§ **Work order**: All lines from the one that contains "Escape (944, 1616)" through the final line of the entries must be repeated exactly. No other lines belong in the output.

§ **Records excerpted from a collection**:
■ ■ ■ ■

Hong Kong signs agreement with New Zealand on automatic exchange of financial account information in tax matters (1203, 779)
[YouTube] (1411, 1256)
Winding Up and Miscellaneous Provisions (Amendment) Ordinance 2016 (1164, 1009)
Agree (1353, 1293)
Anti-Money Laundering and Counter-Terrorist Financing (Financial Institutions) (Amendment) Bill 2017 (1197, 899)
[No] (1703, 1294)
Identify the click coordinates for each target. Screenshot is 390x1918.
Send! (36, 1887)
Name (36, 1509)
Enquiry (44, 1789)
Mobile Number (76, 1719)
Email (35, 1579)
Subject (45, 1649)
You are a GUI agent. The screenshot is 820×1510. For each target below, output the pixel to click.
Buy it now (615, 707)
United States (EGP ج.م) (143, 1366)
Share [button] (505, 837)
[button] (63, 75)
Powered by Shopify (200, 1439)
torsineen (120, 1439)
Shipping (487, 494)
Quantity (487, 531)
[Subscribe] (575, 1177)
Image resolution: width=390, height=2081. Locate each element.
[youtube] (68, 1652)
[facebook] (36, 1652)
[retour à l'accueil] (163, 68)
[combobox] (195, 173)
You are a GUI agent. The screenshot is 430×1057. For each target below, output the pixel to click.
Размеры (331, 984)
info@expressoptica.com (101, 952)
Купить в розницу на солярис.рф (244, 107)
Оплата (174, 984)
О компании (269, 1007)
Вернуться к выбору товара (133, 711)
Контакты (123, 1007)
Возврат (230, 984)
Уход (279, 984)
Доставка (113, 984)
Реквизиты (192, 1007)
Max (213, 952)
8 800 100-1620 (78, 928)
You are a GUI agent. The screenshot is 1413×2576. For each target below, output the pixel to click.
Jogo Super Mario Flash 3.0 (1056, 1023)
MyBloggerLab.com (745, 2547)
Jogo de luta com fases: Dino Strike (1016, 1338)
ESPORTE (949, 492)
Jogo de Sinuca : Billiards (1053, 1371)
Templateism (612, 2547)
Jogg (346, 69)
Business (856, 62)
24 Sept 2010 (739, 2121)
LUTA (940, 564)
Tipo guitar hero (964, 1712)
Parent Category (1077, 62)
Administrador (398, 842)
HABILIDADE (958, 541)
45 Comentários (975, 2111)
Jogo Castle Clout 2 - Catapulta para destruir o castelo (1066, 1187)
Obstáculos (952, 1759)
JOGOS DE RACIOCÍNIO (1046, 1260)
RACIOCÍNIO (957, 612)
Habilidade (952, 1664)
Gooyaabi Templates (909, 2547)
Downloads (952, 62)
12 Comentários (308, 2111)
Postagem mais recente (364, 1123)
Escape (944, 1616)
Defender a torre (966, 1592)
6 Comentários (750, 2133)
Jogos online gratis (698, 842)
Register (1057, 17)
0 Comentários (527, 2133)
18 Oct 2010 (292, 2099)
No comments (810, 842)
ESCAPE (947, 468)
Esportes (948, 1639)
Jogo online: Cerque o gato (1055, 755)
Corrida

■ ■ ■ ■

§ **Solution to this exercise**:
Escape (944, 1616)
Defender a torre (966, 1592)
6 Comentários (750, 2133)
Jogos online gratis (698, 842)
Register (1057, 17)
0 Comentários (527, 2133)
18 Oct 2010 (292, 2099)
No comments (810, 842)
ESCAPE (947, 468)
Esportes (948, 1639)
Jogo online: Cerque o gato (1055, 755)
Corrida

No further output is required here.